_Extract to read_:
• • •
Sir Leonard Benjamin Franklin OBE (15 November 1862 – 11 December 1944)[1] was an English barrister, banker and Liberal Party politician, of Jewish descent.



Franklin was born in London in 1862, the son of Ellis Abraham Franklin, a banker and his wife Adelaide who was a sister of Samuel Montagu, 1st Baron Swaythling.[2] In this way, Franklin was born into a Liberal family which also included Venetia Stanley, famous correspondent of H H Asquith and future Liberal Party leader, Herbert Samuel. In 1888 Franklin married Laura Agnes Ladenburg and they had one son and three daughters.[3]


Franklin was educated at King's College School, London[4] and the Athenée Royale school in Brussels.[2]


Franklin studied for the law and was called to the Bar at the Inner Temple in 1894,[5] although he never practised.[6] In 1892 he had become a partner in the firm of Keyser & Co.[7] of Throgmorton Street in the City of London, foreign bankers and was a senior partner after 1929.[8] During the First World War, he was appointed as Local Government Board representative at Folkestone with the task of dealing with the large numbers of refugees from 'gallant little Belgium' when the voluntary War Refugee Committee could no longer cope with the weight of numbers.[9] For this work he was awarded the OBE. He was later posted to France to report on the finances of British military hospitals.[2] Franklin also served as a Justice of the Peace.[10]


Radical interestsEdit

Franklin undertook social work in London and was described as an 'ardent Radical.'[2] From 1908, he was Chairman of North Paddington Liberal Association.[11] He served as honorary treasurer of the London Radical Candidates' Association, taking a particular interest housing and traffic.[6] In 1912 he and his wife Laura founded the Jewish League for Woman Suffrage which campaigned for national women's suffrage and for equal rights for women within the Jewish Faith. They were assisted by the extended Jewish family including Henrietta Franklin and her sister Lily Montagu.[12]


Franklin first stood for Parliament at the December 1910 general election as Liberal candidate in Paddington North. He did not win the seat but he reduced the majority of the sitting Unionist Member of Parliament, Arthur Strauss from 893 to 598 votes.[13] He fought the seat again at the 1918 general election but this time, as a supporter of the Independent Asquithian Liberals he was not favoured with the Coalition coupon and lost his deposit. At this election the former Tory MP, Arthur Strauss, had switched parties and was standing as an Independent Labour candidate. He too lost his deposit.[14]

At the 1922 general election, Franklin fought St Pancras South East constituency but in a three-cornered contest with Conservative and Labour opponents, he came bottom of the poll.[15]


Franklin achieved the only Parliamentary win of his career at the 1923 general election. Standing in Central Hackney in a three-cornered contest, he obtained a majority over the Conservatives of 1,317 votes.[16] However he was unable to hold the seat at the 1924 general election, falling to bottom place as the Tories regained the constituency and Labour jumped into second place. Franklin tried to win the seat back at the 1929 general election but again came third in a tight three-way contest, although this time it was the Labour Party which won the seat. Franklin's final attempt to regain Hackney Central came in the 1931 general election. He again came third, although this time by a wider margin, as the Conservatives took the seat back from Labour as the representatives of the National Government.[16] Franklin remained an active supporter of the Liberal Party, playing a prominent role in the activities of the Hackney Central Association, right up until the outbreak of war in 1939.[17]


Franklin was knighted in the King's Birthday Honours List of 1932 for political and public services, becoming a Knight Bachelor.[18]

Jewish interestsEdit

Much of the social work which Franklin undertook was based in the Jewish community in London[2] and he also held positions in respect of various synagogues. He was a vice-president of the Jewish Workingmen's Club and of the South Hackney Jewish Social and Literary Society.[6]


Franklin was a strong supporter of the reform of proportional representation (PR) and invented a system known as Percentage PR. In 1922 he published the book Percentage Proportional Representation.
• • •
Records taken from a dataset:
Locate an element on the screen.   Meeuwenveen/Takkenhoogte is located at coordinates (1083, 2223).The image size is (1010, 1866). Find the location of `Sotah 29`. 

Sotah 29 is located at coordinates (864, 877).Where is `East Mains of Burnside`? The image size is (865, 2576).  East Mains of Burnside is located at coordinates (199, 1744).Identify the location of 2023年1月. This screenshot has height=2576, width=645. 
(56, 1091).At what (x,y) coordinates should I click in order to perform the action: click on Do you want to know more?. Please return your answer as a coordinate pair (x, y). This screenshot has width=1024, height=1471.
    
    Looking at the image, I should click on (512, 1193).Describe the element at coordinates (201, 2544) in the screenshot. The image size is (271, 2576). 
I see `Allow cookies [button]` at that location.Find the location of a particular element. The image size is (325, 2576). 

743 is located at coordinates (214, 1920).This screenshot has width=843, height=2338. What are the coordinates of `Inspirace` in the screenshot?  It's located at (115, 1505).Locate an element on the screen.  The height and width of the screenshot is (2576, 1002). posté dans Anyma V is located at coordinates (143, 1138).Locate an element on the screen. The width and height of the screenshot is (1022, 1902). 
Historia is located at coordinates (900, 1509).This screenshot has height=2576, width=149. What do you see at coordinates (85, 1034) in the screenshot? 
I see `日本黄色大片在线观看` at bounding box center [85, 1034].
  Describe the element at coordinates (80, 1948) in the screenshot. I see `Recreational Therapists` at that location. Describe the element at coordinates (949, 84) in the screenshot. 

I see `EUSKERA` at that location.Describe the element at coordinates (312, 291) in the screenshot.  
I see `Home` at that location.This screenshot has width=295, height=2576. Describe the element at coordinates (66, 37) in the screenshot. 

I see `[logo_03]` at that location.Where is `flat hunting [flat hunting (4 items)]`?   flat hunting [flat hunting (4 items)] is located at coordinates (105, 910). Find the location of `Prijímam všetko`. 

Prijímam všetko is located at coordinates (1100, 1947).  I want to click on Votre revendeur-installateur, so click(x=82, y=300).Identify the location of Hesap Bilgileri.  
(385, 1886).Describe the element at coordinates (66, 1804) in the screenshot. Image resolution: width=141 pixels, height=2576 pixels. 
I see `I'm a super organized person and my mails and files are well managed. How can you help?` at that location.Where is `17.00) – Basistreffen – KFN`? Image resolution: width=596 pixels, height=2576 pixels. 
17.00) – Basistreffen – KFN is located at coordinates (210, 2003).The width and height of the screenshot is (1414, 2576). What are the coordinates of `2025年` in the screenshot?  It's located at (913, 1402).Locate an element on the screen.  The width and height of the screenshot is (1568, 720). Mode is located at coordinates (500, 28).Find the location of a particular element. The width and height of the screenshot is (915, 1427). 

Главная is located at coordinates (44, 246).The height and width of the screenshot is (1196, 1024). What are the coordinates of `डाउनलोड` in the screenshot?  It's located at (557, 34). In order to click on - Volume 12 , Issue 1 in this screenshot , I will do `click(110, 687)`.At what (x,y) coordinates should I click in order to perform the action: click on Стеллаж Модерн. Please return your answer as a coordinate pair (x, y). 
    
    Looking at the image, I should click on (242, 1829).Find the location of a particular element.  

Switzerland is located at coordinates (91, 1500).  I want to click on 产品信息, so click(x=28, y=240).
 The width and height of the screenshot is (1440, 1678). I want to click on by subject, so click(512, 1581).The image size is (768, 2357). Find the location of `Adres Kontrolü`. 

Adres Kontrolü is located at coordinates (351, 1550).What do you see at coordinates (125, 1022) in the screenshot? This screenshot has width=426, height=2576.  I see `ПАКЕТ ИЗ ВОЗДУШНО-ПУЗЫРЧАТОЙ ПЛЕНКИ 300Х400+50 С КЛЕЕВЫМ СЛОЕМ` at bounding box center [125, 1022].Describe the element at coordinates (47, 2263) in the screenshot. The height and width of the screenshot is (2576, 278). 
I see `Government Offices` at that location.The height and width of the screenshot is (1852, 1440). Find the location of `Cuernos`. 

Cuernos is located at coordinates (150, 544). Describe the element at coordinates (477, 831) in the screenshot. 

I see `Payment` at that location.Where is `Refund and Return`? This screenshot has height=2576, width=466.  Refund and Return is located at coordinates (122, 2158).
• • •
_What to do_: List every general election at which the Leonard Franklin biography says he stood as a candidate, giving each election's year and the constituency he contested.

_Task output_:
- December 1910: Paddington North
- 1918: Paddington North
- 1922: St Pancras South East
- 1923: Central Hackney
- 1924: Central Hackney
- 1929: Central Hackney
- 1931: Hackney Central